### Task description
Your reply should be made up of every line in the records below that holds the string "sidebar".
= = =
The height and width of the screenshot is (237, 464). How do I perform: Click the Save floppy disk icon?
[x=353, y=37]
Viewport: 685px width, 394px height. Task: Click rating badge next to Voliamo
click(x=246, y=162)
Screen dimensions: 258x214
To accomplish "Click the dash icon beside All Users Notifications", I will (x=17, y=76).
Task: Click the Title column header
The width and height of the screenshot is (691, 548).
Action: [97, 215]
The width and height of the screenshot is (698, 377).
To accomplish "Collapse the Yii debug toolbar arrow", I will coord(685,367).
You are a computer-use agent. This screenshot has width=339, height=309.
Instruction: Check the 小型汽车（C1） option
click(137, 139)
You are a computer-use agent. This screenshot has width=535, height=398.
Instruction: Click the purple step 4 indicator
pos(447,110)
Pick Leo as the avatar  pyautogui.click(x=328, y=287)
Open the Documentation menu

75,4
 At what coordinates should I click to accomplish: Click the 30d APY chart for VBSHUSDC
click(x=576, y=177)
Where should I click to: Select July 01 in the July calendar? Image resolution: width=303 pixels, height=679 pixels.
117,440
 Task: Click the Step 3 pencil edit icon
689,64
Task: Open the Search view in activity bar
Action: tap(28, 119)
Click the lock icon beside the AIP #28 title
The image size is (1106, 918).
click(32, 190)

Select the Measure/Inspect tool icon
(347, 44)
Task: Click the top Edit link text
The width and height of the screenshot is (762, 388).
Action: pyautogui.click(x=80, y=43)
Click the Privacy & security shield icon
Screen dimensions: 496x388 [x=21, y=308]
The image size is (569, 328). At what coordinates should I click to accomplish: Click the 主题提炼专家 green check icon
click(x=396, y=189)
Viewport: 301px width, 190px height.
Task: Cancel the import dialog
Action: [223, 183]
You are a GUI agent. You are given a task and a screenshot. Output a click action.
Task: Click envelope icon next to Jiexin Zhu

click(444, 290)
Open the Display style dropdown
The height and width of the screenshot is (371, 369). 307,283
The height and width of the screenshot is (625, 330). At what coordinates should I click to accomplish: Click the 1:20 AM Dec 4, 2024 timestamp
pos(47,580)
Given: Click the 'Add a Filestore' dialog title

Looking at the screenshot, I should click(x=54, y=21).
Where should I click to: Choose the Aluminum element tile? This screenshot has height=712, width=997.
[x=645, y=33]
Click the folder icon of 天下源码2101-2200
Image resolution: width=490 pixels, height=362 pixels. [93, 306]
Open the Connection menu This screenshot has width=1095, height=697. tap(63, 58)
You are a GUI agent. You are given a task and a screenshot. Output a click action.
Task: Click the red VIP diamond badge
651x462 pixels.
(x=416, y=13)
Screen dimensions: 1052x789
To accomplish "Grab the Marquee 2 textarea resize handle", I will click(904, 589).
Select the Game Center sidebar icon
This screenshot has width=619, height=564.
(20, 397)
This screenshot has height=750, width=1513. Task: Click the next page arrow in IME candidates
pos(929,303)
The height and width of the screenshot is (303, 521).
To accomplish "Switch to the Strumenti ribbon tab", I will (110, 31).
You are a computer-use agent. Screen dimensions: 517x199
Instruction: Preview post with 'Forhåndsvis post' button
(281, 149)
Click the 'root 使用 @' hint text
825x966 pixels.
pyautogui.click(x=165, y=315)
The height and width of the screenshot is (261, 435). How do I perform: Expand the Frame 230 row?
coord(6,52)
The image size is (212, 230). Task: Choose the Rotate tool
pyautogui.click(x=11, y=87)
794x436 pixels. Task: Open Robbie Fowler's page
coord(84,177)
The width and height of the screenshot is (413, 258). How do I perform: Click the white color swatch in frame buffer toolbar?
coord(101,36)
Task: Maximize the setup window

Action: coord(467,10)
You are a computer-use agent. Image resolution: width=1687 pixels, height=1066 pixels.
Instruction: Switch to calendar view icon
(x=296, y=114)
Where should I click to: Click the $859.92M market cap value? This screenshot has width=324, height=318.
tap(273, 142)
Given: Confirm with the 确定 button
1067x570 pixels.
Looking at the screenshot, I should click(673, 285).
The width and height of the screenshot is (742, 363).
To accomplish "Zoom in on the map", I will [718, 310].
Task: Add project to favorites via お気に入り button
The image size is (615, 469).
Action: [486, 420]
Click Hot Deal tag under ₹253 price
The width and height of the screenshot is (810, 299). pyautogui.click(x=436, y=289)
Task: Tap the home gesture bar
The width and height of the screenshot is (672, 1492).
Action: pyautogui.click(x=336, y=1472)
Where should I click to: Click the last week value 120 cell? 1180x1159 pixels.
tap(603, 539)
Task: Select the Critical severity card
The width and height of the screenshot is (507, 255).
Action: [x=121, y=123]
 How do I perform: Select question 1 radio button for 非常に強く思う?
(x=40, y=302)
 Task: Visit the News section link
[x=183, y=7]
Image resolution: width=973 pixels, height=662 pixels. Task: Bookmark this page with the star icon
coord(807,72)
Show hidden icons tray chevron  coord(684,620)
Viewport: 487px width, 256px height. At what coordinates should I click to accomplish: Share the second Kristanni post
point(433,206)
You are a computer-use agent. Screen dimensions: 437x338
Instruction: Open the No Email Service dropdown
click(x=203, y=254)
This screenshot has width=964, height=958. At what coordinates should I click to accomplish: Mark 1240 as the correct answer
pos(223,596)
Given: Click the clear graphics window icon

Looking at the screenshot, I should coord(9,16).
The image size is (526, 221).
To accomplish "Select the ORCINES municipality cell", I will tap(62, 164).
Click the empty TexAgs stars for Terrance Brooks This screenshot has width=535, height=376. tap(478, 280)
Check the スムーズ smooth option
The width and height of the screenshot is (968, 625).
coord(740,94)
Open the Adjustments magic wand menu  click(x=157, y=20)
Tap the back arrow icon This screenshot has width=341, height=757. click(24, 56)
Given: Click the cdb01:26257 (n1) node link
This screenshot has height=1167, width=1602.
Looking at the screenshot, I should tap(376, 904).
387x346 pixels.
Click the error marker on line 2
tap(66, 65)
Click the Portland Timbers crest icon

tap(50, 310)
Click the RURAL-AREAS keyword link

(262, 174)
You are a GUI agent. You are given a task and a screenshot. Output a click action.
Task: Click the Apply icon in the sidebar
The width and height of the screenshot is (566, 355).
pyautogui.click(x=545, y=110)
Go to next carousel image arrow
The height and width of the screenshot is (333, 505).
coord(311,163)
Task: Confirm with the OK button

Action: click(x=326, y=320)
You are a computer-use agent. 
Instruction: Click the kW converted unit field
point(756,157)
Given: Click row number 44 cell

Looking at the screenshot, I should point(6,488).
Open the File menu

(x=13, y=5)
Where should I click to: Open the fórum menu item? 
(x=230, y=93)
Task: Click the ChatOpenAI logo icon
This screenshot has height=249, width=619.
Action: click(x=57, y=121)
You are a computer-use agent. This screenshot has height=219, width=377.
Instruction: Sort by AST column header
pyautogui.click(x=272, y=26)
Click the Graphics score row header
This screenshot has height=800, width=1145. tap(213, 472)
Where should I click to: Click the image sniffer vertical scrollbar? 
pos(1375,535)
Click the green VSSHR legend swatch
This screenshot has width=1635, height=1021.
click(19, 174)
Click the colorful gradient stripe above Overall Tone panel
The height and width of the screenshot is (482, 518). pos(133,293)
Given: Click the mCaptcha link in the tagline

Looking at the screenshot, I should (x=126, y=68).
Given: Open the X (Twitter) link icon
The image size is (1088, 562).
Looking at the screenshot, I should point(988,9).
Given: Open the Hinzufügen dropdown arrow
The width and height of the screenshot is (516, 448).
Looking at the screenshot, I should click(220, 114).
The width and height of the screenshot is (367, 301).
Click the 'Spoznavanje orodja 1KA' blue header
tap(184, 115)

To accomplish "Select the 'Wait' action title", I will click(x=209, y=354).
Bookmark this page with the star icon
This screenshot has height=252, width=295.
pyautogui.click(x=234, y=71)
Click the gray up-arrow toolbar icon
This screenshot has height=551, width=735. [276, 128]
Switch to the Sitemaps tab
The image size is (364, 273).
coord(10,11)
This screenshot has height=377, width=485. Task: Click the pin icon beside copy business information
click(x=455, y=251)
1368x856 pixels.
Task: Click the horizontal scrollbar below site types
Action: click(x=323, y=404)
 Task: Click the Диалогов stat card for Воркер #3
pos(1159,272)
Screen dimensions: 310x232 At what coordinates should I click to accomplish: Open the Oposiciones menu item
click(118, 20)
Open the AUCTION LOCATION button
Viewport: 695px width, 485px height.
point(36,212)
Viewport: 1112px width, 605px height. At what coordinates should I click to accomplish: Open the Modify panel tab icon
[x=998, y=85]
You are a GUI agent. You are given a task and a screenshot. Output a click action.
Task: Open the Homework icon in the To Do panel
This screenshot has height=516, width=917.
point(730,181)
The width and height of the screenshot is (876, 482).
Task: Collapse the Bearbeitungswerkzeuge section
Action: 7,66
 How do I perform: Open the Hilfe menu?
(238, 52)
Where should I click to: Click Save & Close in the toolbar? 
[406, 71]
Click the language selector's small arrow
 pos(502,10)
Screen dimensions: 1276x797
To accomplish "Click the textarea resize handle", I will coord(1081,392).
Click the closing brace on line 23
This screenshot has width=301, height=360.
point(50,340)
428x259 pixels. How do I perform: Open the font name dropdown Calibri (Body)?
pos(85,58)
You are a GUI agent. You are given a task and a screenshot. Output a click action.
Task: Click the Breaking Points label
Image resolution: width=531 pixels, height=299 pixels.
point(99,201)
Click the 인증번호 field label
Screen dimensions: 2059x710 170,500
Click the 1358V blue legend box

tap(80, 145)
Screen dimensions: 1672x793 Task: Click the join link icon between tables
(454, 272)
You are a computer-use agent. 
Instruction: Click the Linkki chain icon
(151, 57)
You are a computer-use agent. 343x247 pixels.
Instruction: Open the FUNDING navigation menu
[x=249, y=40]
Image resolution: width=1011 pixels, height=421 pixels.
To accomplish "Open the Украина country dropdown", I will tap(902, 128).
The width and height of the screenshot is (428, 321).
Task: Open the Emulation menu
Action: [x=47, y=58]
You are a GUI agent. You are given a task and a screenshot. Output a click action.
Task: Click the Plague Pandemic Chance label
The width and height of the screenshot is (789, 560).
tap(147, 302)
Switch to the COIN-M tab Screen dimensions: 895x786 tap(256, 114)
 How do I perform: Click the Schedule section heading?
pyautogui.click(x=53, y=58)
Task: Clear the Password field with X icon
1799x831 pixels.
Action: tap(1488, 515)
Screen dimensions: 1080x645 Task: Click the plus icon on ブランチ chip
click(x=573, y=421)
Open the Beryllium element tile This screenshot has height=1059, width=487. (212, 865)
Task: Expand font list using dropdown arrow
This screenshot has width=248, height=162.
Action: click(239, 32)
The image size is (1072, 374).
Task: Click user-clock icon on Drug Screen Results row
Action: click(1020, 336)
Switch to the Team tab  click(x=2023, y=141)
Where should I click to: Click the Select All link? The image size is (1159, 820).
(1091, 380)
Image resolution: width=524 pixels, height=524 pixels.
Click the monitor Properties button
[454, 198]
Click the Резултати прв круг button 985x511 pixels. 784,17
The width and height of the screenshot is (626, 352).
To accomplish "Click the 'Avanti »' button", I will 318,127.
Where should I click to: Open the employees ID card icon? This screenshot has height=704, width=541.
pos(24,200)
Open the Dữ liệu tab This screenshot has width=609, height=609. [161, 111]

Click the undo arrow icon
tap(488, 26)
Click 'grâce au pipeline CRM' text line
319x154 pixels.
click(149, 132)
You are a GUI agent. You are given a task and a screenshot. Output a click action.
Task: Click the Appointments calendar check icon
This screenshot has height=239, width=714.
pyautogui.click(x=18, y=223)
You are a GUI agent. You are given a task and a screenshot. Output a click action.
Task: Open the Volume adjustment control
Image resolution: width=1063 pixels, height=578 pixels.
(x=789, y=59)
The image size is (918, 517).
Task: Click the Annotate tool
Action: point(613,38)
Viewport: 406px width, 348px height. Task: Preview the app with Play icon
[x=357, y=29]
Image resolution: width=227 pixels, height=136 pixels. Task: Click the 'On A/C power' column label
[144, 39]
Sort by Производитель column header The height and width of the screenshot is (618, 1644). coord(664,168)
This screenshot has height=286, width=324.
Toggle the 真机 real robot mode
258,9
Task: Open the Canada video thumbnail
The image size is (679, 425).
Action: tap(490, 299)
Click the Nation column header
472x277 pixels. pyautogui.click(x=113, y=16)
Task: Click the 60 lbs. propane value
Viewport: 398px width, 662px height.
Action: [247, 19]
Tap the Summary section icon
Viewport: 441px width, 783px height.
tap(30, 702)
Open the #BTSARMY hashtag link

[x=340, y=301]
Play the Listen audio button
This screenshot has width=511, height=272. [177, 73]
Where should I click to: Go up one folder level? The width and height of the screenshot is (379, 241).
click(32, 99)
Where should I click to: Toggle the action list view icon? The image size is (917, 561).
= = =
### Expected output
Select the Game Center sidebar icon
Task: Click the Apply icon in the sidebar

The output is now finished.